El Paso Corp.'s bank debt plunged almost 20 points last week after the Federal Energy Regulatory Commission disclosed that the company's pipeline subsidiary would be held responsible for withholding capacity from California during the state's 2000/2001 energy crisis. A $5-10 million trade in the 75-77 range created quite a buzz in the market as the paper had been in the 90s. Market players were taken aback by the low levels at which the trade was posted and the relative quiet surrounding the parties involved in the trade. The buyer and seller could not be determined.

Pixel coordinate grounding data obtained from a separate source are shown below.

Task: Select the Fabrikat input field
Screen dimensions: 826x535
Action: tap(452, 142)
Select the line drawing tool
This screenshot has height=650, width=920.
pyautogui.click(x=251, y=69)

Whether the piece that changed hands was from the company's 364-day, $3 billion revolver with term-out option or its three-year, $1 billion revolver could not be determined, but many traders speculated that it was the shorter-term paper that had moved. The three-year paper was being bid at 80 at the time of the post, which led people to believe it was the piece with the term-out option that merited the lower pricing, one market source said. But dealers said the trade was an anomaly--one completed in a moment of panic--and toward the end of the week the paper was quoted at 80.

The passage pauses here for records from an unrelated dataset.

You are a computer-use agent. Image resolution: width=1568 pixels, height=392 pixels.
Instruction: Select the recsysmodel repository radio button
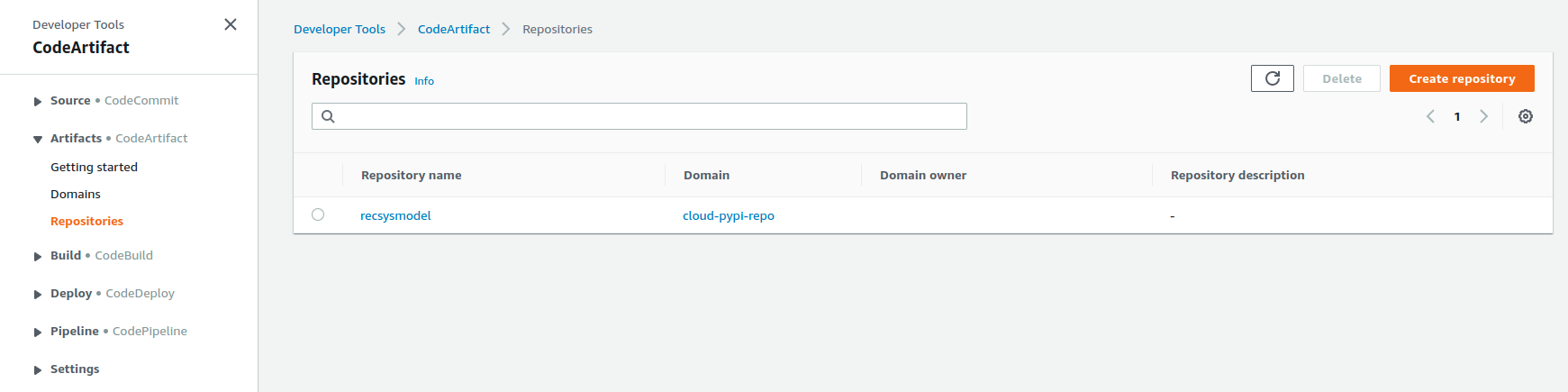pos(318,214)
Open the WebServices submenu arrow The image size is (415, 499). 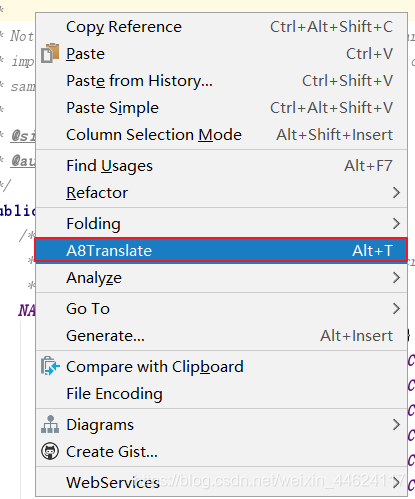396,482
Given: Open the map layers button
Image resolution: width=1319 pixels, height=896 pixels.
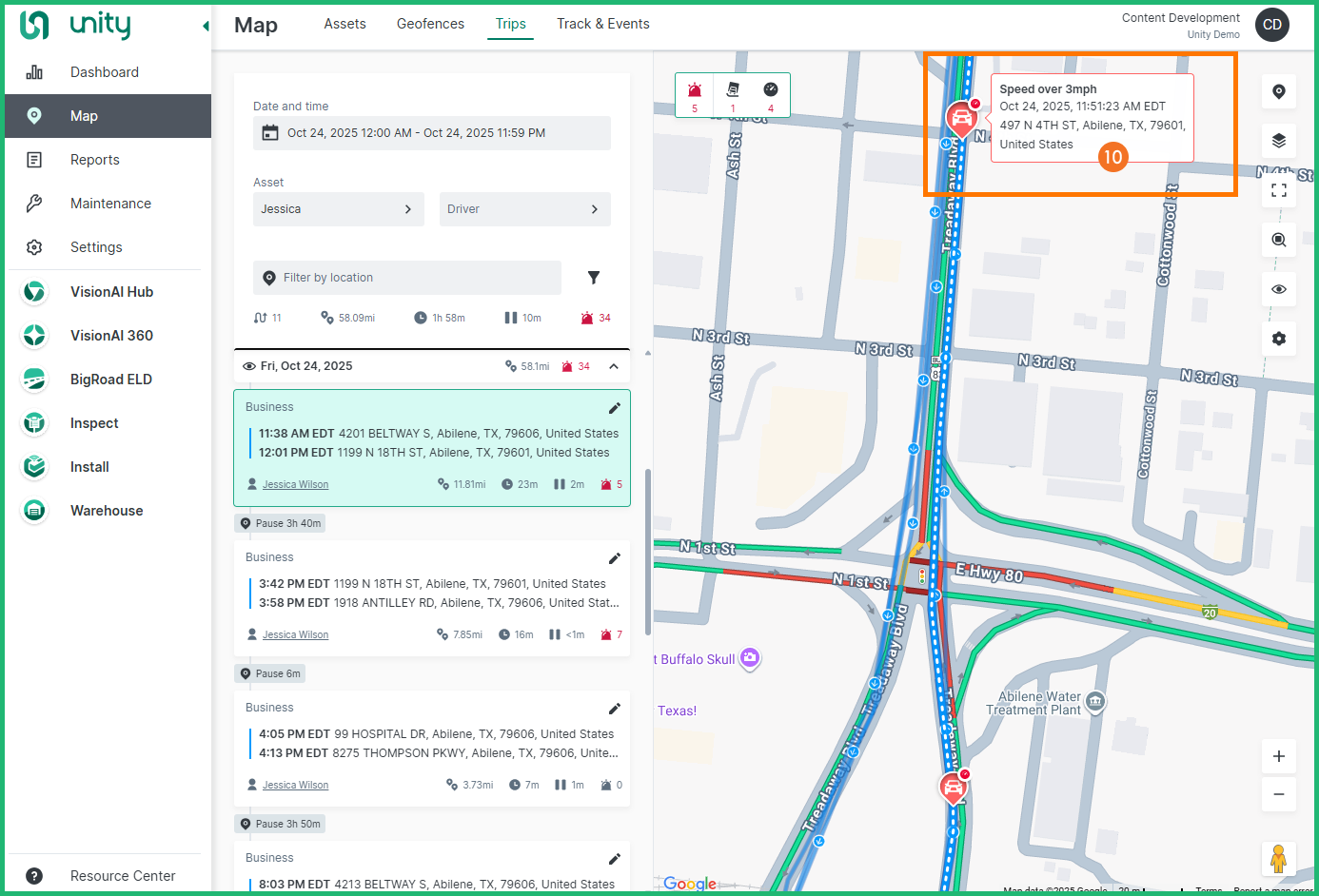Looking at the screenshot, I should coord(1278,141).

The recent noise surrounding El Paso Corp. has cast doubt on the syndication by J.P. Morgan of a $250 million credit facility for the master limited partnership, El Paso Energy Partners. While the MLP is a separate legal entity from El Paso Corp. and the subsidiary in question, the assets held by the MLP were owned by the corporation at the time that the natural gas pipeline system was said to exercise market power, explained one trader. He wondered, if El Paso spun off these assets into a separate entity but still has a minority interest in the MLP, does the liability transfer down? If it doesn't, then why wouldn't other companies sell all of their assets to a linked entity and declare bankruptcy at their shell corporation level when they run into trouble, he reasoned.

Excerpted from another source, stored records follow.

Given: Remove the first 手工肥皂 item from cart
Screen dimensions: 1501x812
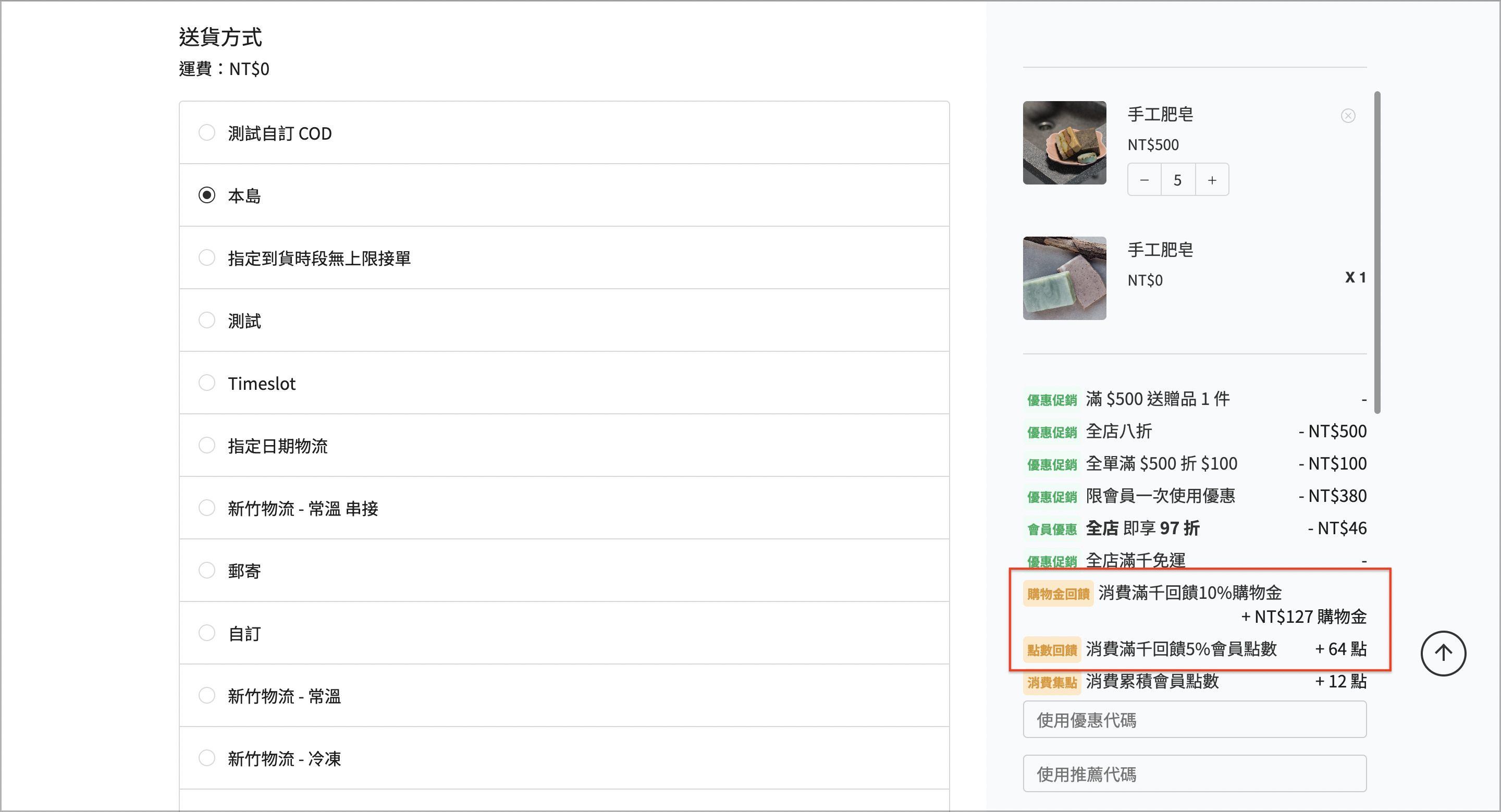Looking at the screenshot, I should point(1348,116).
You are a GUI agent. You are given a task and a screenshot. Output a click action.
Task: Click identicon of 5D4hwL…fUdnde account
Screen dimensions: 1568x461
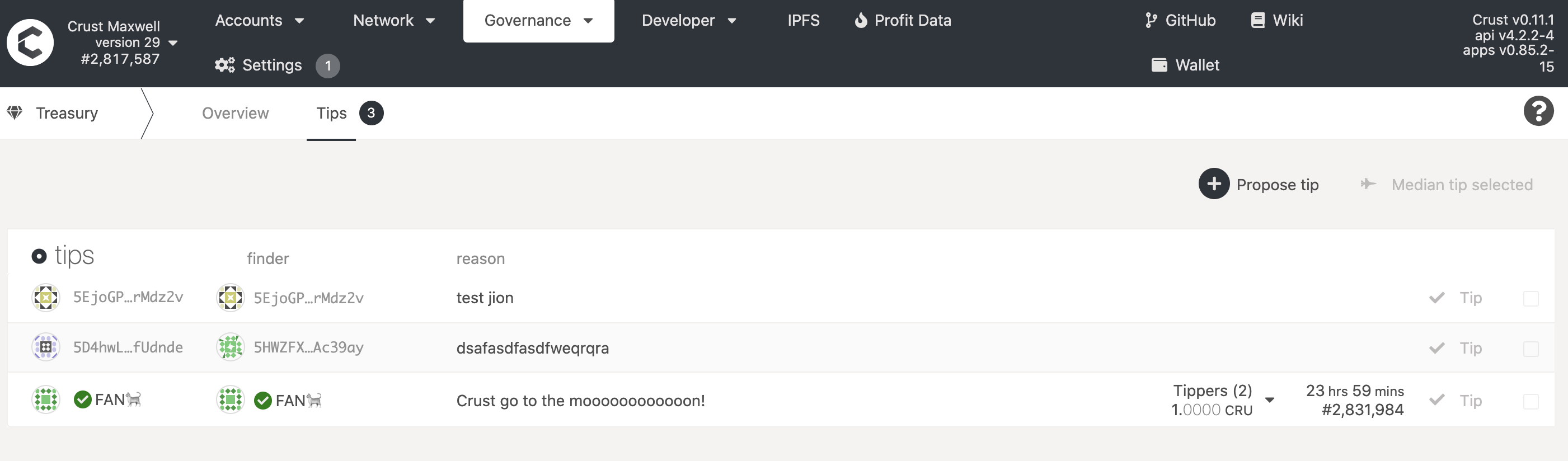point(46,347)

It could not be determined whether or not there would be significant changes to the $250 million loan for the MLP or if the deal would be pulled altogether. "[The banks] are trying to make guys comfortable with the fact that El Paso Energy Partners had nothing to do with the corporation," one trader said, noting that the deal could be a tough sell because of the sector's problems. Calls to Brent Austin, cfo of El Paso Corp., were referred to a spokesman, who did not return calls. Calls to Keith Forman, cfo of El Paso Energy Partners, were not returned. A J.P. Morgan banker did not return calls.